Beating Walker required escalating the movement. Socialist Alternative argued for a one day public sector general strike as a first step in this direction. There was an enormously positive response from workers to this idea but the national leadership of the AFL-CIO, as in 1981, put on the brakes. Rather than escalate they de-escalated and advocated a campaign to recall Scott Walker, i.e. to get a Democrat elected. This strategy failed comprehensively and Walker is still in office today.
The Right Is Beatable
As in 1981, 2006, and 2011, the right can be beaten but only with an effective strategy and an utterly determined leadership. There are several factors that can help the movement. First of all, unlike in the 1980s when neo-liberalism had a real base of social support including within sections of the working and middle classes, right wing ideology has a weaker social grip today. The far right is emboldened by Trump’s victory but they are far from establishing a mass base in their own right.
Also the ruling class remains on the whole deeply unhappy about Trump’s accession to power. They see him as potentially highly damaging to their global and domestic interests. It is true that at the moment markets are factoring in the possibility of economic growth under Trump because of infrastructure spending and ending DC gridlock. Wall Street also supports his proposals to cut taxes further for the superrich and get rid of financial regulation. But there is real possibility of global and domestic recession in next period which would throw a Trump administration into deep crisis.

**What you need to do:**
A – Render into French this sentence from the excerpt on resisting the right: "Socialist Alternative argued for a one day public sector general strike as a first step in this direction."
B – List every individual year, written as a four-digit number rather than as a decade, that the excerpt on resisting the right mentions, giving each year only once.

(Data extracted from a collection)

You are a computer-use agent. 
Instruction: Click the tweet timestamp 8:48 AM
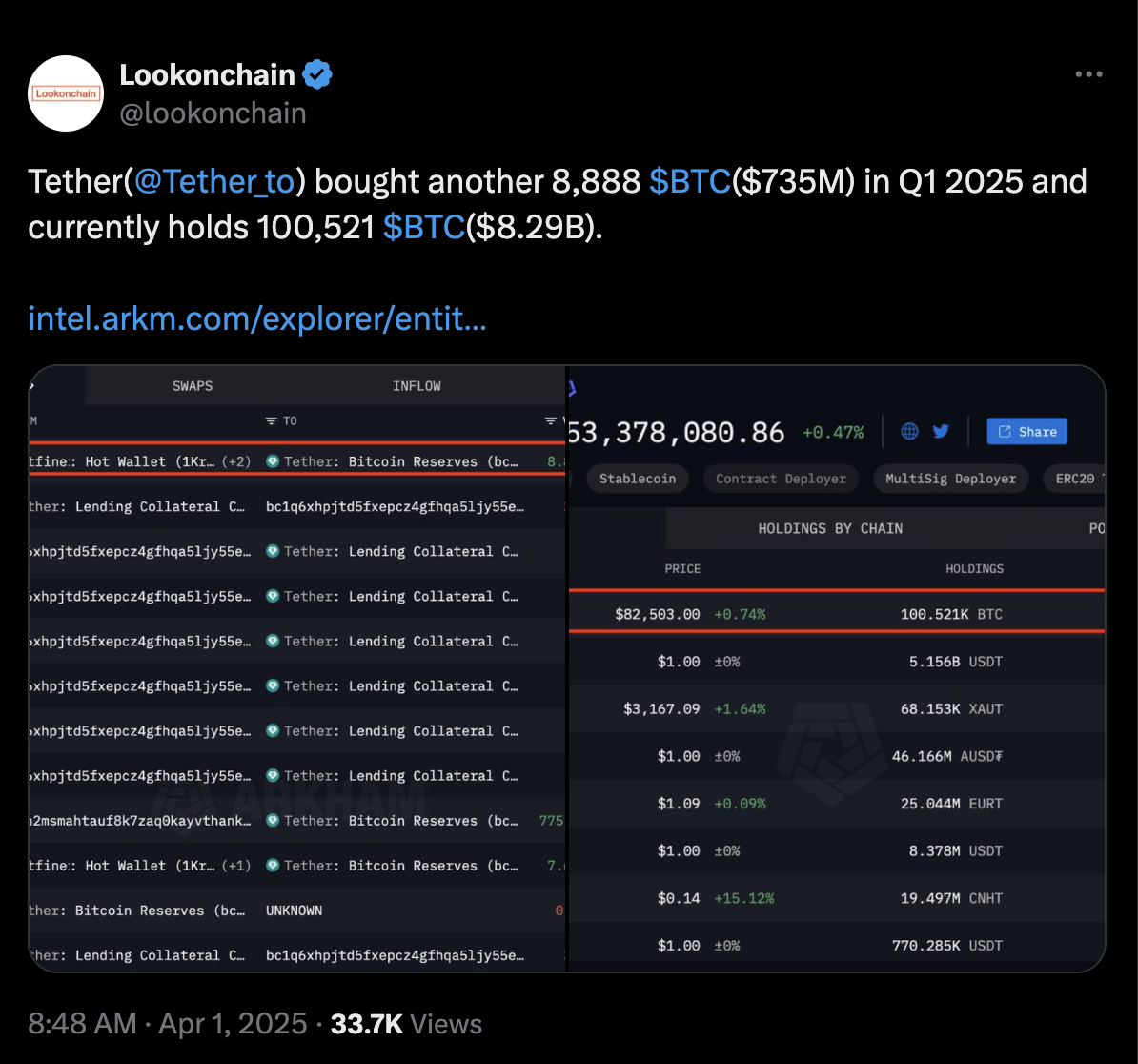pyautogui.click(x=82, y=1024)
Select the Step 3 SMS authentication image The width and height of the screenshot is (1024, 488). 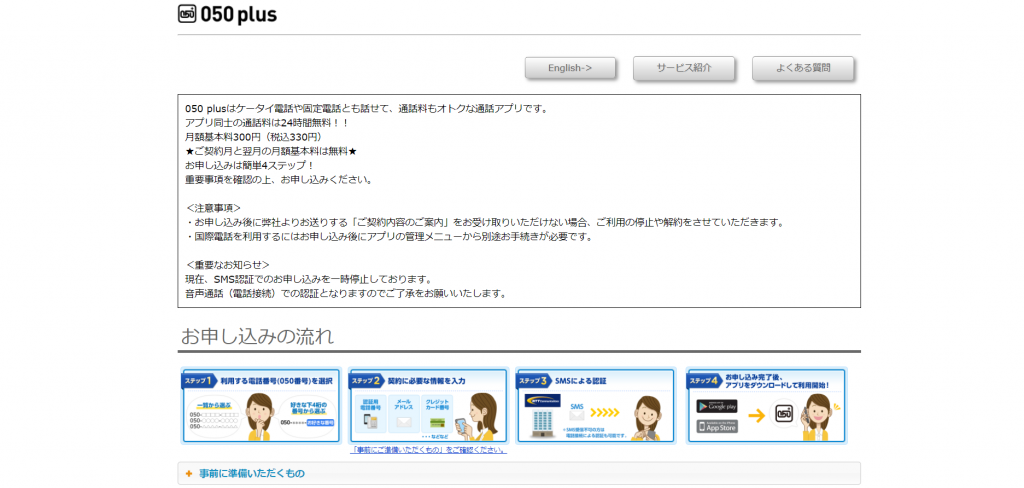596,405
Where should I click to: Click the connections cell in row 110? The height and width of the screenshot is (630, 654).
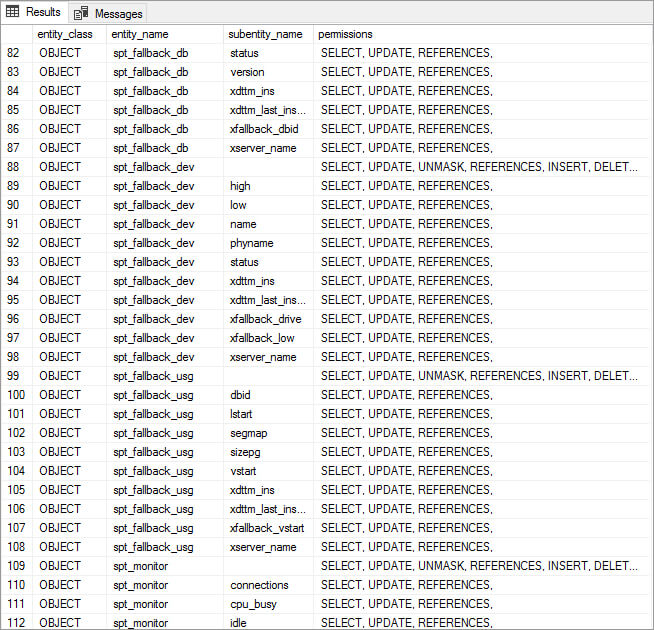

**Per-task answers:**
A – Socialist Alternative a plaidé pour une grève générale d'une journée dans le secteur public, comme premier pas dans cette direction.

B – 1981, 2006, 2011